__PROBLEM TO WORK ON__: Reproduce all the lines below exactly and omit the images.

__DATASET EXTRACT__:
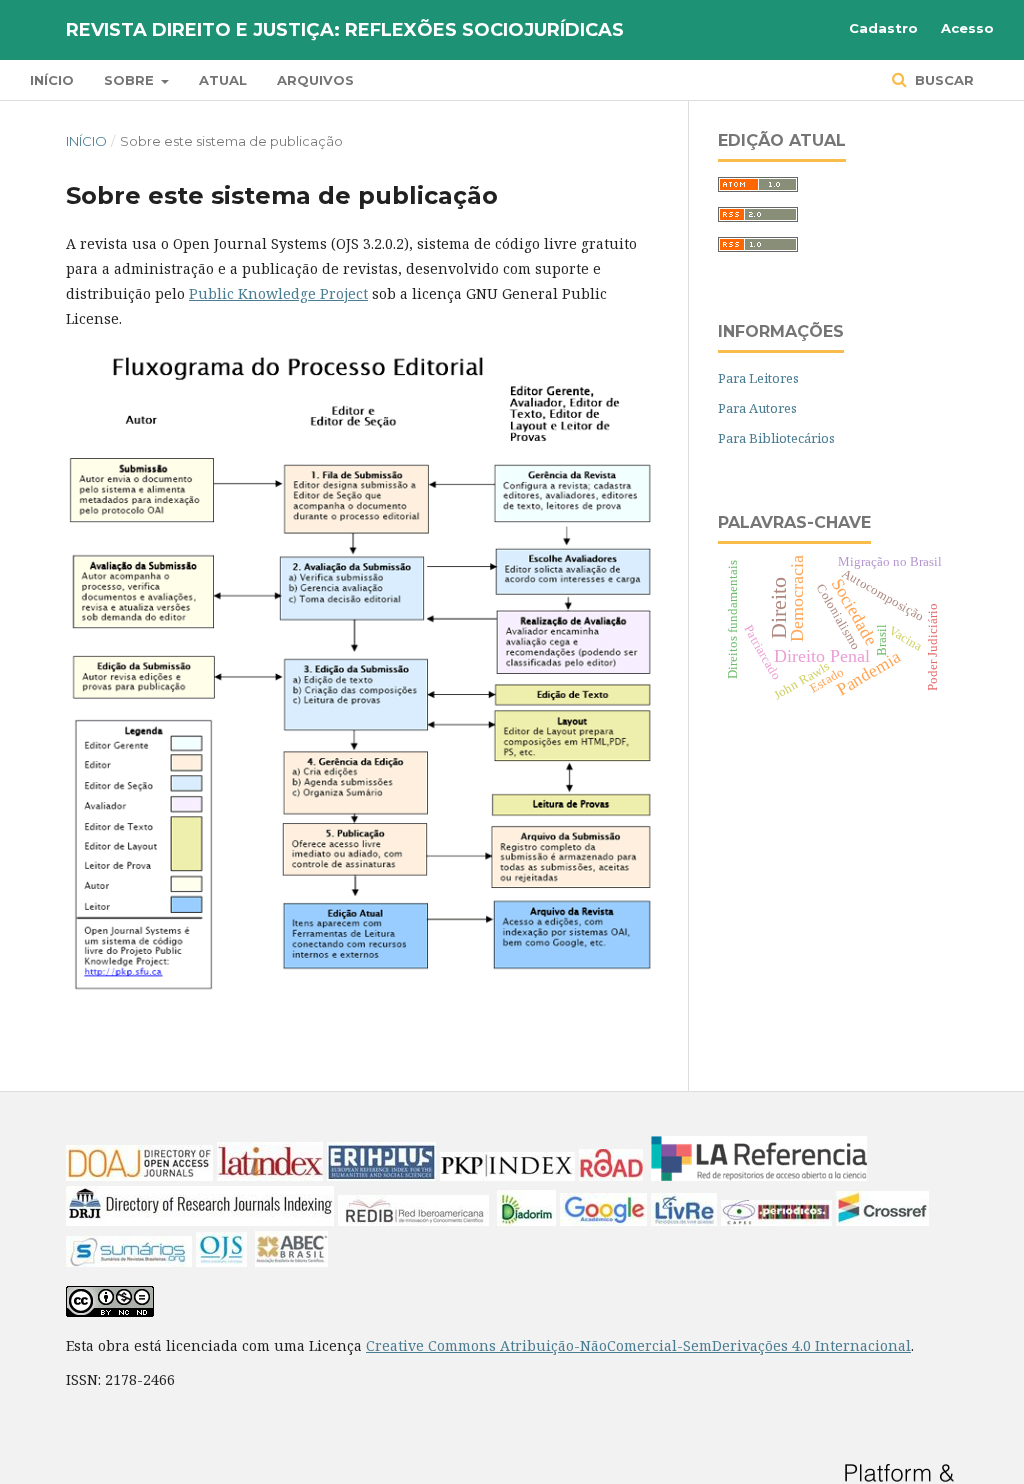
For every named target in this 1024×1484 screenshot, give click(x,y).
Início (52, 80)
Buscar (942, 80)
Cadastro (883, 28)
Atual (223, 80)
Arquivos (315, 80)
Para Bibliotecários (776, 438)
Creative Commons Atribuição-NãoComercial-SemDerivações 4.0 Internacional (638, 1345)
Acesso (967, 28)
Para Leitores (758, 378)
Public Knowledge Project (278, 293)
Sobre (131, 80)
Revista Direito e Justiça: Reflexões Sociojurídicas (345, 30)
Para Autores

__SOLUTION TO THIS PROBLEM__:
For every named target in this 1024×1484 screenshot, give click(x,y).
Início (52, 80)
Buscar (942, 80)
Cadastro (883, 28)
Atual (223, 80)
Arquivos (315, 80)
Para Bibliotecários (776, 438)
Creative Commons Atribuição-NãoComercial-SemDerivações 4.0 Internacional (638, 1345)
Acesso (967, 28)
Para Leitores (758, 378)
Public Knowledge Project (278, 293)
Sobre (131, 80)
Revista Direito e Justiça: Reflexões Sociojurídicas (345, 30)
Para Autores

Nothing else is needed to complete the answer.